# How would you bring down this tree?



## Chris Cringle (Jan 7, 2019)

Welcome comments on how you all would safely harvest this broken White Oak for firewood. I also will be harvesting that bigger Red Oak behind it but should not have too much trouble there, just a bit of work. The White Oak is still quite green, it was broken over by that red oak blow down during Hurricane Michael in October. It is about 18 in diameter head high, and the break is a good 10 or 12 ft off the ground.

As far as my experience goes, not much more than a novice, I have been harvesting firewood for about 4 years now, mostly down but have felled two or three dozen trees, mostly green. About four out of five fall the way I planned with the 5th being a little sporty. I have three saws, a limbing saw Ms 180, an ms271 farm boss, and an ms391 with both a 20 and 25 inch bar. The usual set of hand tools, saws, hammers, wedges, chains, a come along, peaveys, Etc.

Thanks in advance for any comments. Chris


----------



## old CB (Jan 7, 2019)

Make your normal felling cuts, but drop it to one side or the other, whichever way it will go best. In other words, drop it 90 degrees from where it lays.

Probably best to put a rope on it beforehand, as high as you can for leverage, so you can pull it over if it doesn't drop easy.

Should not be a difficult task.


----------



## old CB (Jan 7, 2019)

One more thing, and it's important. The base of that tree could have considerable stored energy as a result of its split. Go kinda slow and cautious on your cuts. Pay close attention to how the wood reacts. You don't want to be in the way of released energy if that thing pops. But if you understand what the wood wants to do, you should be able to position yourself safely.


----------



## old CB (Jan 7, 2019)

I would get it down to a thick hinge and then pull it. If you can get a tractor or pickup nearby to pull with, that's good. A comealong will do the job too--anchor it to a nearby tree.


----------



## CacaoBoy (Jan 8, 2019)

old CB said:


> I would get it down to a thick hinge and then pull it. If you can get a tractor or pickup nearby to pull with, that's good. A comealong will do the job too--anchor it to a nearby tree.


I like this idea and would attach the chain to the fallen horizontal section. When the vertical section breaks free you need to expect it to snap out with tremedous force, and I would not want to be on a tractor or near a comealong attached to the vertical section when that happened.


----------



## Natster (Jan 8, 2019)

Cut like it's got tension. Cut slow, watch the tension release. Might even cut top 1st.
Those can make saws fly... And hurt you.
N


----------



## ATH (Jan 8, 2019)

#1 question: Do you have to cut it? Is there anything wrong with leaving it for a couple of years? If you can, just leave it for a few years it will lose pressure over time and be a lot safer to cut. I've told a lot of landowners I work with "there is nothing in the woods worth dying over!"

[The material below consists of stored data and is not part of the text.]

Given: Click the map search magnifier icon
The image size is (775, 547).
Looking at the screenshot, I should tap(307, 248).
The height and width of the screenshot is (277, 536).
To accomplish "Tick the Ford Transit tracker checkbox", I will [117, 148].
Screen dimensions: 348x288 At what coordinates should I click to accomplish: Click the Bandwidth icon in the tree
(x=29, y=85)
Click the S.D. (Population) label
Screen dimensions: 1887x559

If you do feel it needs cut:
*Certainly cut up the red oak first. It wouldn't take much from that to add pressure onto the white oak. Get as much pressure off as you can.
*Next, I'd cut up as much of the top as you can safely (without cutting over your head).
*Do you know how to plunge cut? That is the best way to prevent barber chair. Cut a wide open hinge either towards the lean or 90 degrees as suggested above. Then plunge in, leave a hinge and cut back.

Or...set a fire around the base of it.


----------



## Bobby Kirbos (Jan 9, 2019)

ATH said:


> #1 question: Do you have to cut it? Is there anything wrong with leaving it for a couple of years? If you can, just leave it for a few years it will lose pressure over time and be a lot safer to cut. I've told a lot of landowners I work with "there is nothing in the woods worth dying over!"
> 
> If you do feel it needs cut:
> **Certainly cut up the red oak first. It wouldn't take much from that to add pressure onto the white oak. Get as much pressure off as you can.
> ...



I agree, get the red oak out first and top the white oak as much as possible. Be careful, that broken trunk is quite loaded up. As you're topping it, be ready at any time for the trunk to pop up into your face.

Also of note (using directions based upon your pictures)
Because of how loaded up the trunk is, when you cut the vertical portion of the trunk, it will more than likely want to kick out to the left.


----------



## Jakers (Jan 10, 2019)

pole saw....


----------



## bowtechmadman (Jan 11, 2019)

As others have said get the other oak out of your way then take the top back as far as possible without using your saw above your shoulders. Notch 90 degrees from direction it's tipped now back cut leaving a good hinge then pull over.


----------



## beastmaster (Jan 12, 2019)

Trees Like that can be real decieving . I'd start at the end(top) and work up tell I was sure where most the pressure was. As soon as it started lifting some, put a rope in it and drop it side ways like was suggested with a face cut. I my self would use a plunge with a trigger so I could get a way from it before the rope was pulled. It could go easy but it could go south in the wink of an eye too. Be careful.


----------



## Chris Cringle (Jan 12, 2019)

I appreciate all these responses. I was planning on what turned out to be the majority view here. Reduce it from the top as much as possible, fell the vertical with a felling cut 90° from the lay, apply some tension to pull it over, watch for the tension release. I will let you folks know how it goes.


----------



## CacaoBoy (Jan 13, 2019)

Chris Cringle said:


> I appreciate all these responses. I was planning on what turned out to be the majority view here. Reduce it from the top as much as possible, fell the vertical with a felling cut 90° from the lay, apply some tension to pull it over, watch for the tension release. I will let you folks know how it goes.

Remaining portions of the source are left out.